I spent some time making drawings, excising the cut-outs, printing the collograph prints, and making the pen and ink drawings before I assembled the whole book as a carousel...
Drawing of  Inside the Temple
Cut-out of Inside the Temple
....And the finished Oracle book.

   Oracles are intriguing, mysterious, and magical. The oracle bones of the early chinese cultures are divinations, stories and excerpts of many different aspects of life, and thus can be thought of as some of our earliest forms of books. Dating back to the 16th through 11th centuries BC, these bones were most often tortoise shells and oxen shoulder blades but also included bones of sheep, horse, deer, and even human skulls. David Keightley, Professor Emeritus of the University of California, Berkley is a leading authority on ancient chinese oracle bones. He has deciphered thousands of the oracle bones and written two books on the subject; Sources of Shang History and The Ancestral Landscape: Time, Space, and Community in Late Shang China. The oracle bones are described as communications with dead ancestors to help make choices to control future outcomes. One bone had the following oracle scratched onto it's surface:

This month there will be great rain.
Today the King will hunt; it will not rain.
That we are not rained on means that for this settlement Shang
Some Power is making disasters.

Another small oracle bone in Keightly's ownership said:

Crack making on guihui divined; the King, in the ten days, will have no disasters. 

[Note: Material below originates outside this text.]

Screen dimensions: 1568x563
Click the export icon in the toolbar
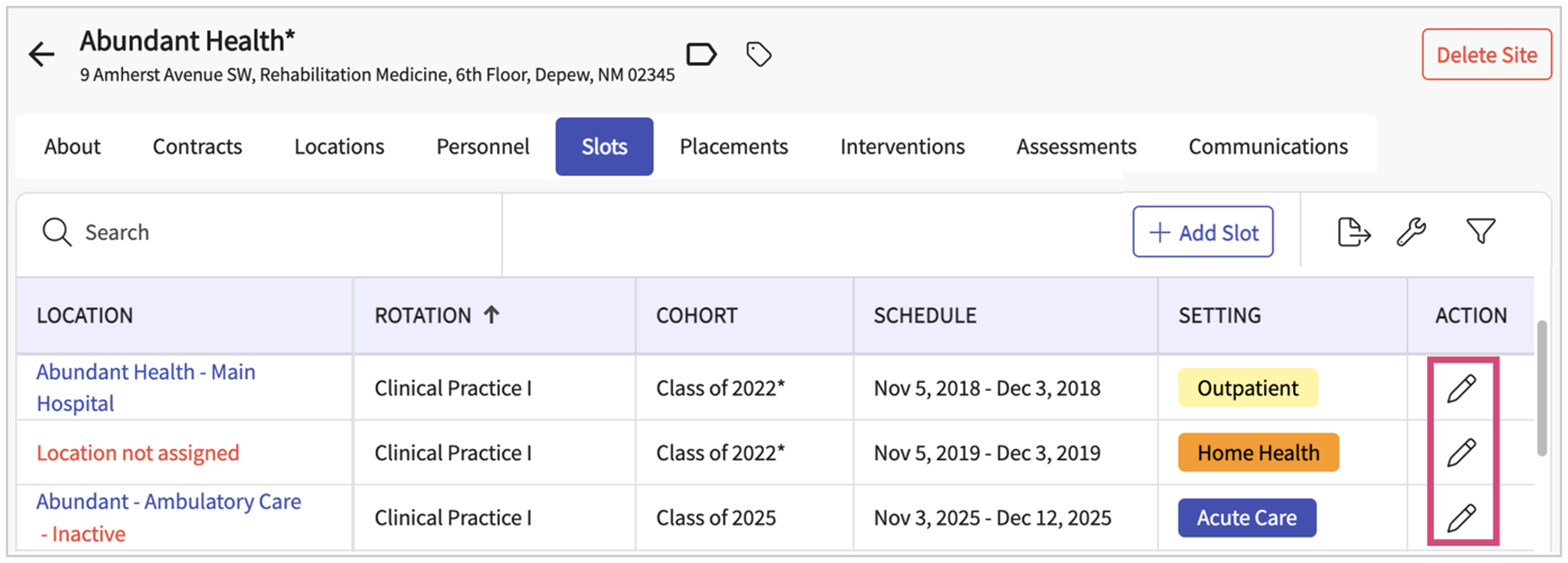1354,232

The ancient chinese used the oracle bones to divine the future with regards to politics and power, to leave a tracing of the past for future leaders, to tell the story of their daily lives, and as part of their spiritual journey... just as all good books should do!

   Centuries later, Greek cultures embraced the idea of the oracle. Miriam Webster Dictionary defines oracle as 1. a person (as a priestess of ancient Greece) through whom a deity is believed to speak,  
2. a shrine in which a deity reveals hidden knowledge or the divine purpose through such a person, 
3. an answer or decision given by an oracle. 

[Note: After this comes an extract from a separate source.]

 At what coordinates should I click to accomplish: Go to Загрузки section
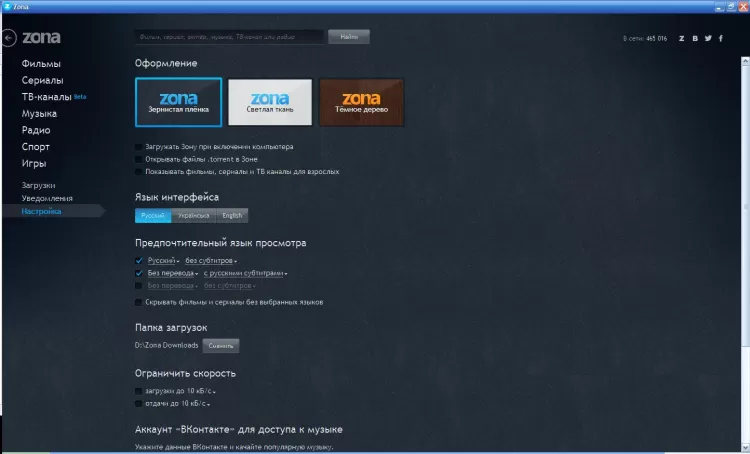click(x=38, y=185)
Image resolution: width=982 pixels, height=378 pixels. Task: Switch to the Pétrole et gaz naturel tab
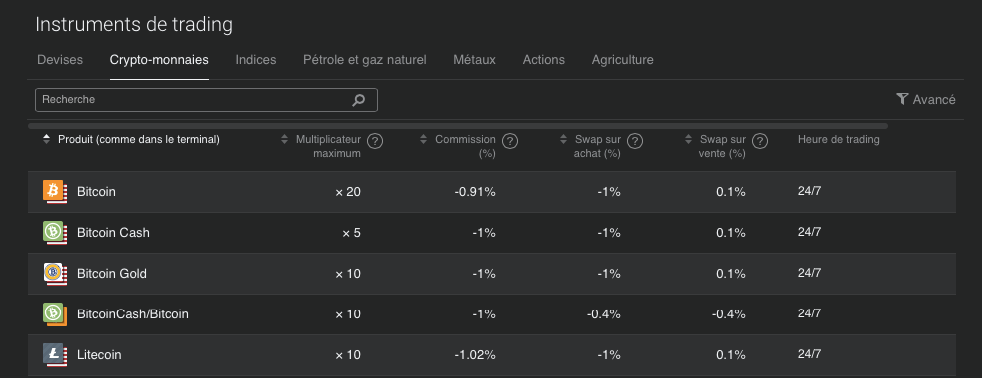[364, 60]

Edith Hamilton, authority of Greek and Roman mythology, describes two oracles: Dodona and Delphi. The Dodona oracle was the special oracle of Zeus and it was located in the land of the oak trees. Hamilton states that a prophesy was revealed to the priestesses by the rustling of the oak leaves. ...Wouldn't it be comforting to believe all our own leaders had some font of wisdom they can go to for advice?

We've all heard of the oracle of Delphi. Delphi was the oracle of Appllo; who in Roman and Greek mythology was the god of light, truth and healing. I like to think that all oracles lead to light, truth and healing. 

Kathy

Saturday, September 1, 2012

Snake Skin

    Transformation is a popular topic these days.. in our country, in the world, and within my own little psyche.  This week's Book of the Week, Snake Skin, is based on the phenomenon of transformation. The book is a cord-bound book with a silk bookcloth spine and parchment-like paper cover.

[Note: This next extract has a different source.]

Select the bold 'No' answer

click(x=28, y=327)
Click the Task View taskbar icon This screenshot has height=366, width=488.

A real snake skin and a dried moth are affixed to the front cover. A crumbling castle wall on the first page illustrates the process of decay.

A crumbling castle wall and a collagraph print

Snake skin and moth cadaver

   I sewed the textblock on a sewing frame using three split leather strips for attachment to the cover boards. The leather strips can be seen here. The pages are blank... to fill with ideas and imagery about transformation.
The textblock on the sewing frame

Slits were cut into the bookboard covers and the leather strips were threaded through the slits then glued in place before covering.
Strips being threaded into the front cover
   I made Snakeskin to be a contrast of purity and creepiness so that all aspects of transformation are included. The ghostlike qualities of the empty snake skin and the abandoned castle allude to the creepy factor of death and decay.. while the beautiful little moth exhibits the positive effects of change. The pure white covering of the book, the blank hand torn pages, the collagraph flowers, and the simple green silk book cloth give reassurance that the transformations in Snake Skin are natural phenomena.. and if fearful, at least are (hopefully) surmountable.

As the ancient Chinese philosophers knew, the one thing that is constant is change.